Honestly, I’d have to take her side. We now have people calling themselves minimalists, pursuing so-called ‘passion’ (instead of doing a solid job), taking Uber instead of driving their own car and renting and living together instead of buying a great 2 Bhk apartment (with modern amenities just 10 kms from city center). Frankly, this kind of attitude hurts national interest. The e-cigarette ban is just the beginning, I tell you.
Things are so silly right now that Subramanian Swamy briefly made sense. To get to a 5 trillion rupee economy by 2025, he said, you need to grow at more than 10%. Before you could say, “that makes sense” Piyush Goyal jumped into the fray to dispel some myth about math and numbers in what has got to be the statement of Modi Raj 2.0.
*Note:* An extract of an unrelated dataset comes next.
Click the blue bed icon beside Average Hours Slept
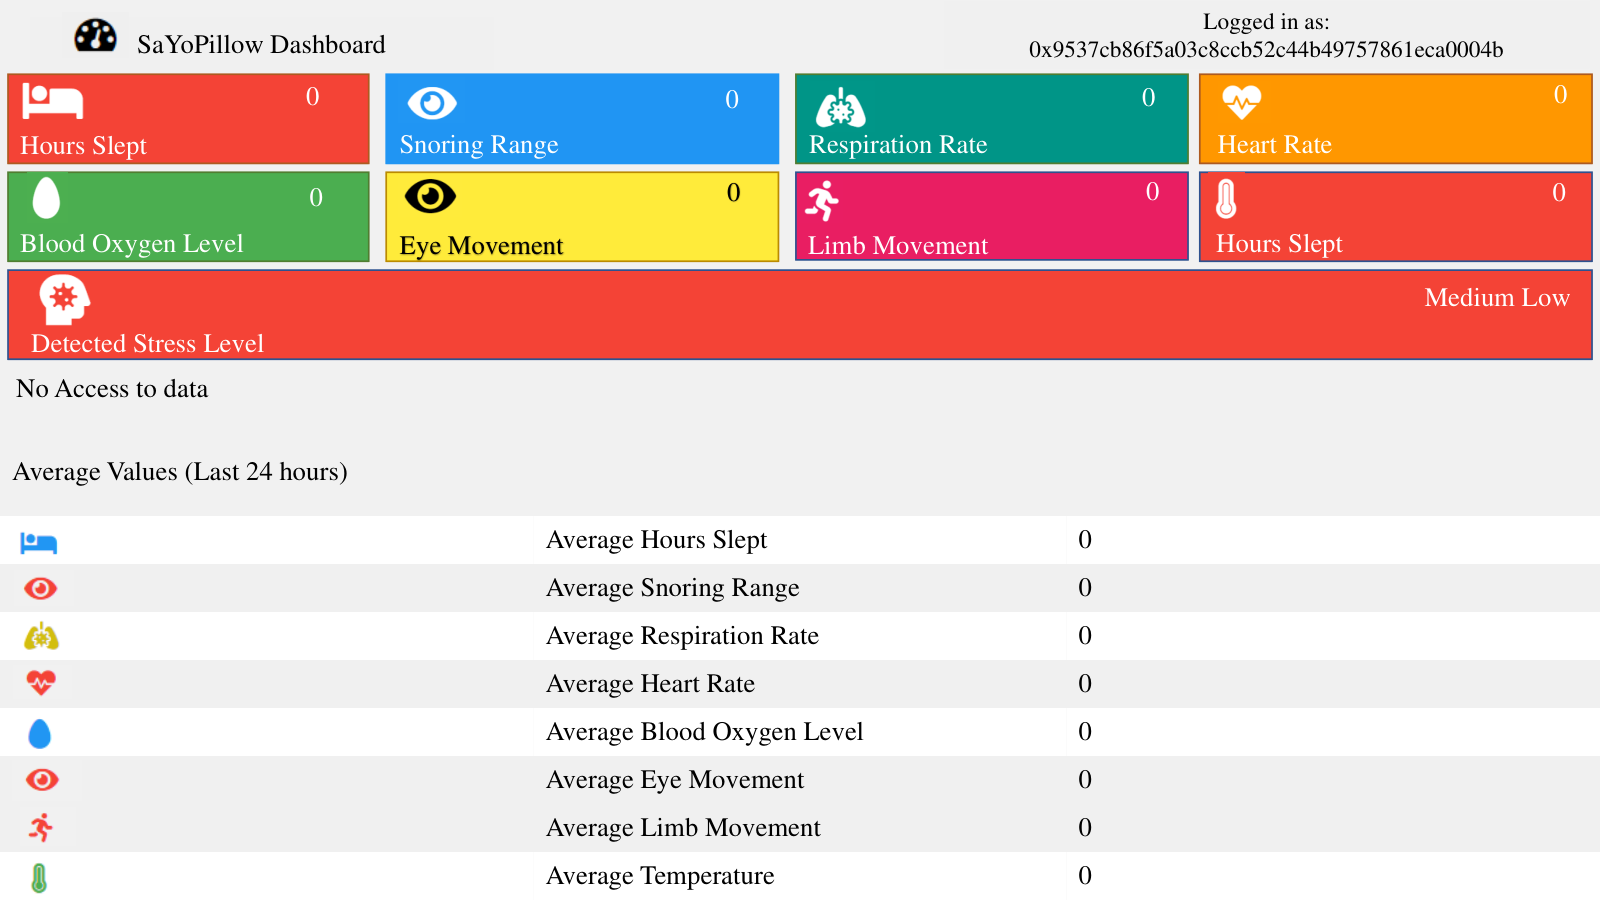Viewport: 1600px width, 900px height. 39,543
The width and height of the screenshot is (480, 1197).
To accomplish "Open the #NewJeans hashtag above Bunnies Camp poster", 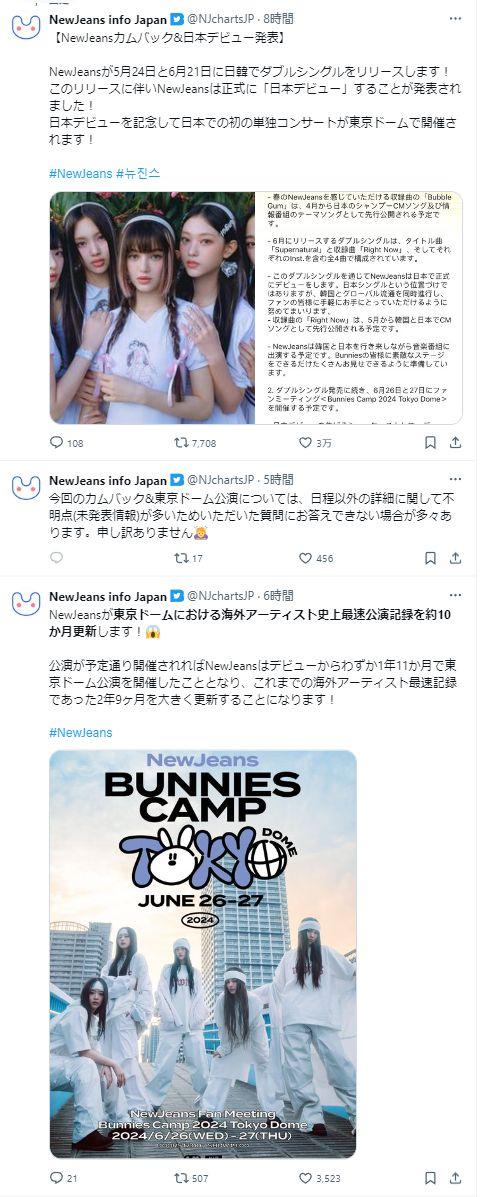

Don’t get into those Maths; Maths never helped Einstein discover gravity
We are increasingly averse to math and science as it doesn’t quite go with our feelings. Instead we go: “Shut up, you western-influenced, anti-national, liberal swine. Our ancestors figured out everything including interplanetary flights. So, go and shove your science up your….”
The good thing that came out of all this was that for a brief moment, Newton and Einstein trended in India. Perhaps in his own way, our honorable minister was doing what Ignoble prizes were trying to do - make people laugh and then think about science.
And talking of science, Trump decided that he wanted to get rid of all energy efficient lighting in the White House because it makes him look orange.
So, as I always say with these things, it all could be worse.